The events that last week led to the election of a new speaker of the Pennsylvania House stupefied the most seasoned of political observers. Amid a series of secret meetings, furtive communications, and audacious plotting, Democratic leaders, aided by some Republicans and with the active participation of Governor Rendell, engineered a coup that elected Denny O’Brien of Philadelphia to speaker.

What happened was riveting for anyone with even a faint political pulse.

Not that the plot didn’t feature some standard Pennsylvania staples. In particular, the legislature’s penchant for clandestine meetings and surreptitious intrigues was a familiar theme. Indeed, most of the Democratic caucus in the House was unaware that when their leader, Bill DeWeese, put O’Brien’s name in nomination, a deal had been struck. Nevertheless, the end result, a Democratic majority supporting a Republican for Speaker, was remarkable and unprecedented. Still more extraordinary, it was done waving high the banner of reform in a state best known for its anti-reform traditions.

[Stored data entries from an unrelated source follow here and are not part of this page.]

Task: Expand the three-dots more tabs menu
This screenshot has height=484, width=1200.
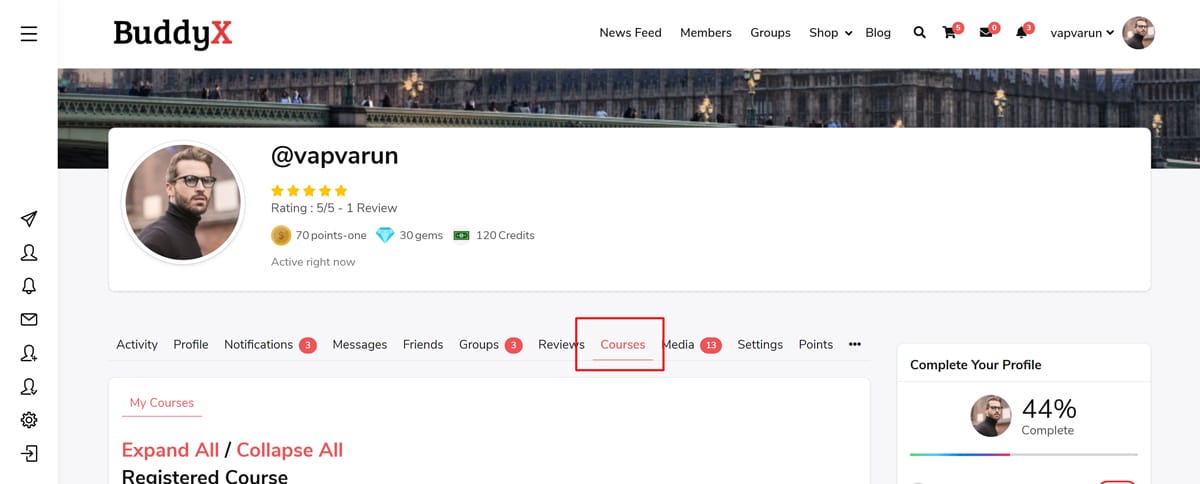Action: [854, 344]
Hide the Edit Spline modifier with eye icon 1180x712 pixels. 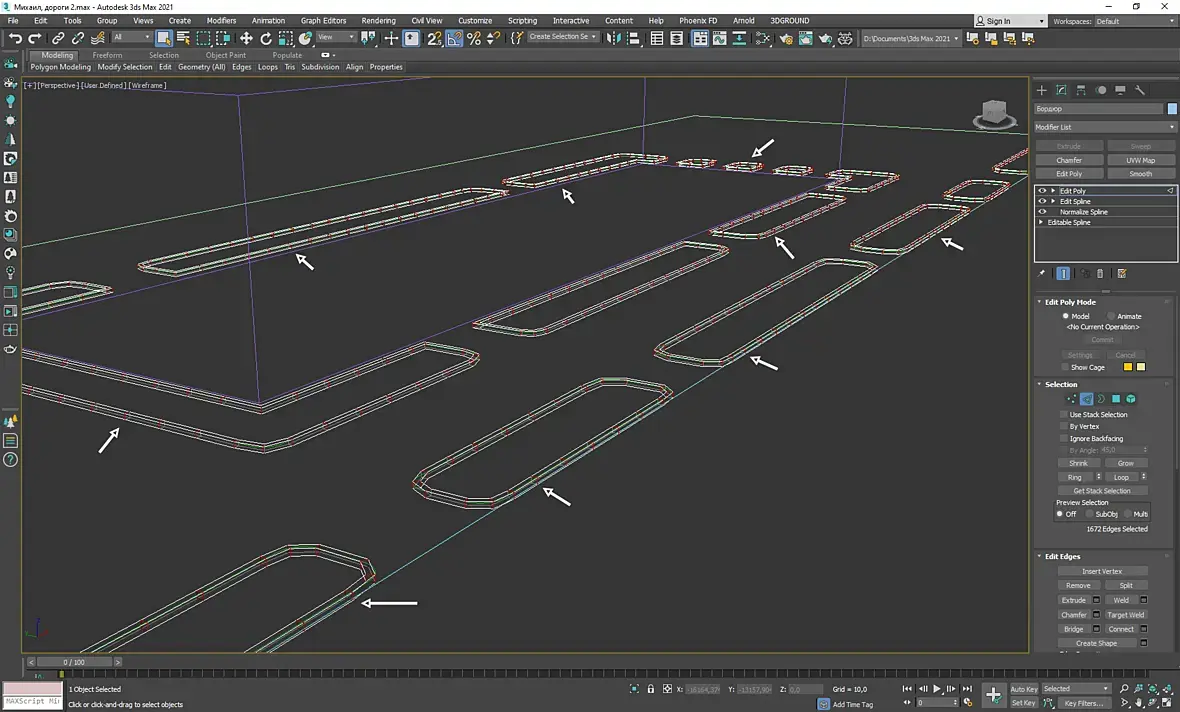(1042, 201)
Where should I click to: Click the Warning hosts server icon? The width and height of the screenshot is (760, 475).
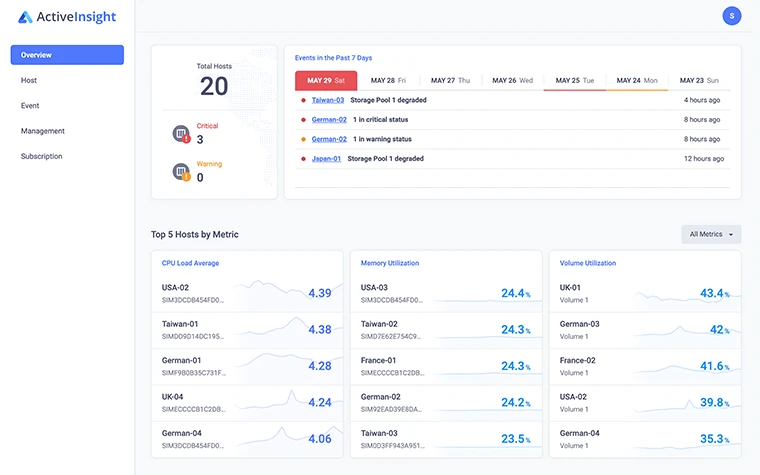coord(181,172)
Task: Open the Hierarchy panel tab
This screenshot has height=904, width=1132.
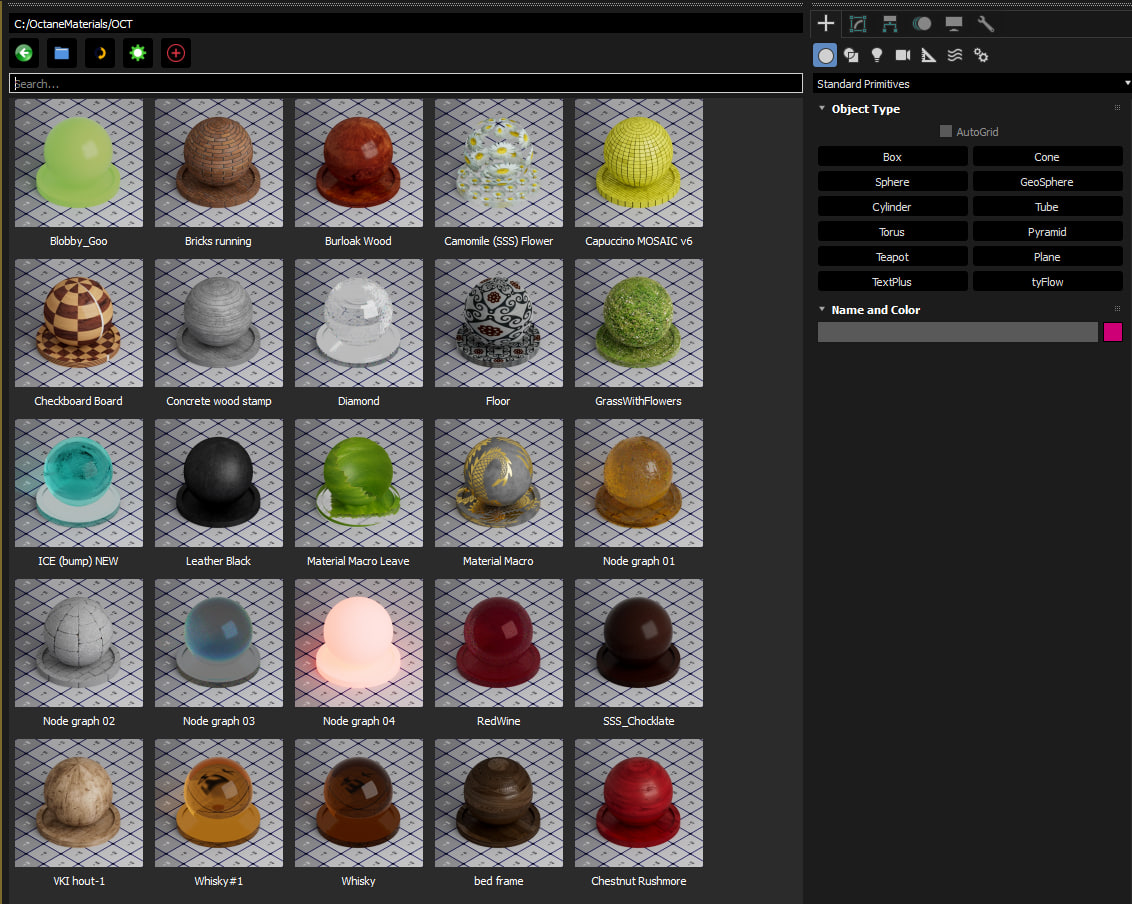Action: [889, 24]
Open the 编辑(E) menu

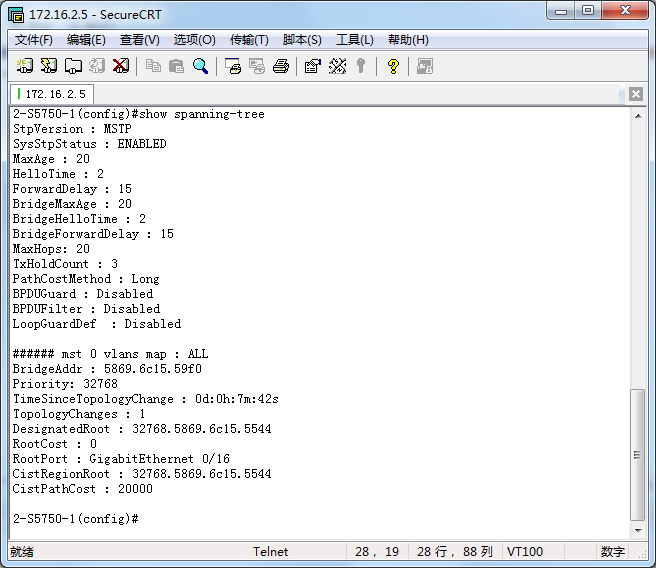click(x=86, y=40)
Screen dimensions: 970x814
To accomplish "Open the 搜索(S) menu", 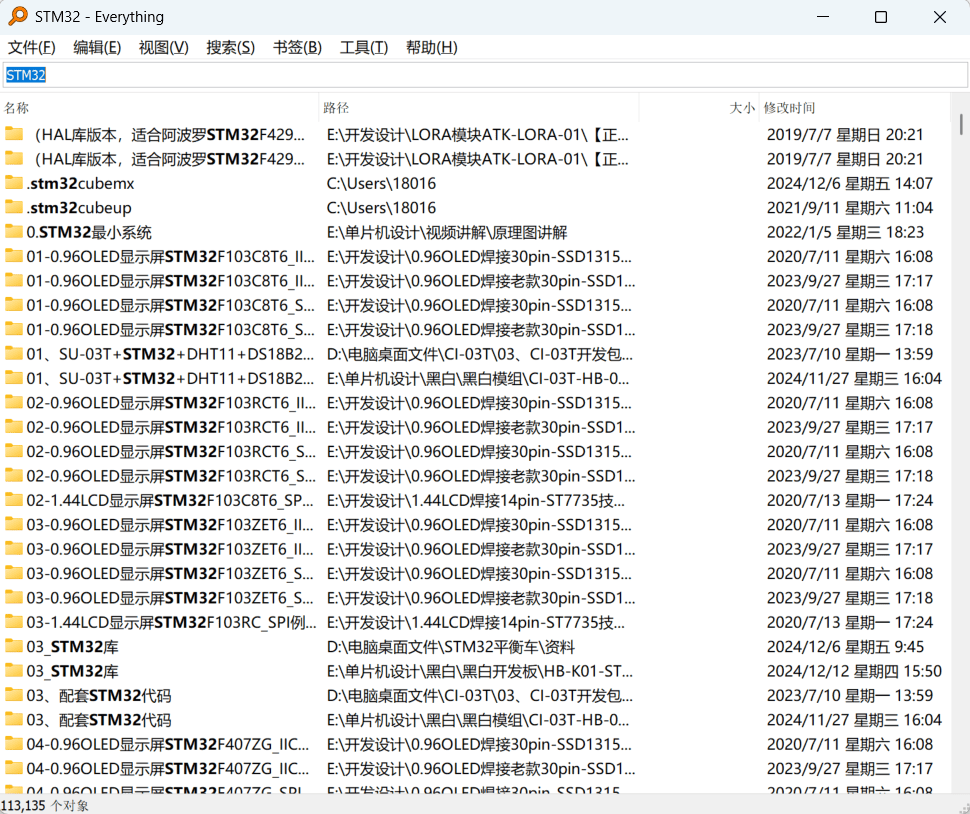I will click(230, 47).
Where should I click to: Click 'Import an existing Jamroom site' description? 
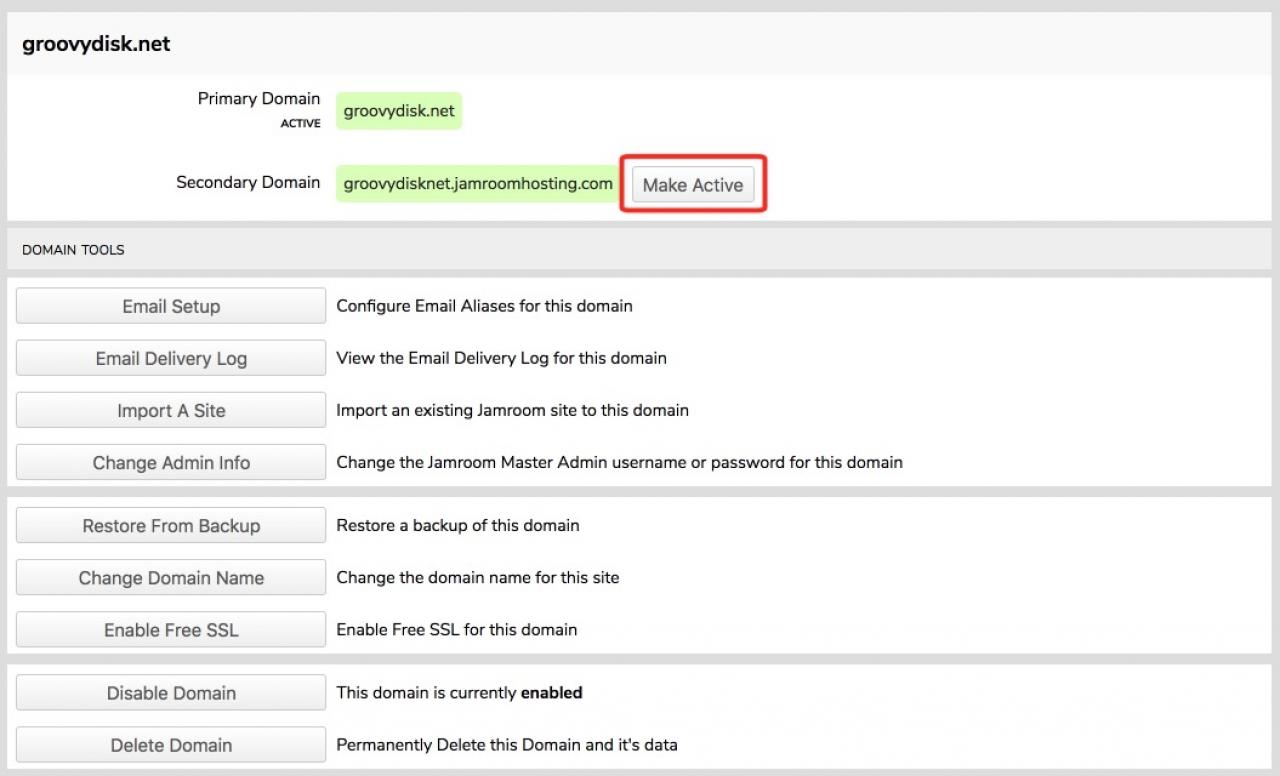tap(512, 410)
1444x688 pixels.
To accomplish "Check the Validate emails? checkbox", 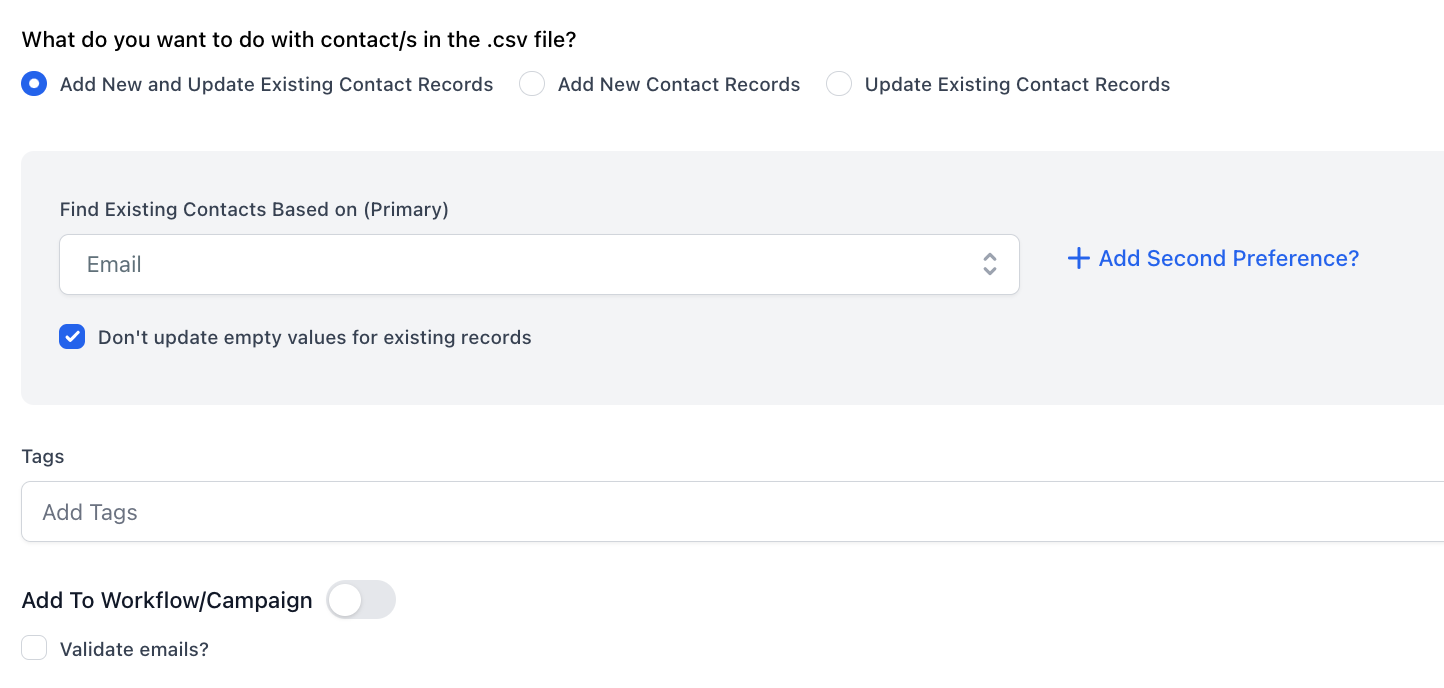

The story has been widely covered by the state press, and the pertinent facts are well known. Missing; however, has been any real explanation of why it happened at all, and why the reform mantra has come to predominate in state politics.

The question is not an idle one. Since the Civil War, Pennsylvania has been notorious for its anti-reform, stick-in-the-mud, slow to change political culture. And the notoriety has been well earned. For decades, dozens of reform proposals, designed to modernize state politics, have been ignored, stalled, or amended beyond recognition by Pennsylvania’s reigning political establishment.

So why reform now?

Two main reasons have been offered to explain Pennsylvania’s growing appetite for reform. One of these might be called the "Good Government Hypothesis." This thesis argues that good government goals are now driving the political class toward reform. At long last, leaders of the legislative coup have recognized the merits of reform, and consequently they have acted in the public interest to clean up the conduct of the legislature and bring about major change to a body heretofore totally resistant to any kind of change.

But is this conversion genuine? It requires we believe that all of the coup leaders have experienced battlefield conversions. One searches their political resumes in vain for any earlier signs of reform convictions. Most have never shown any inclination to reform, and, in fact, have stifled previous efforts at reform.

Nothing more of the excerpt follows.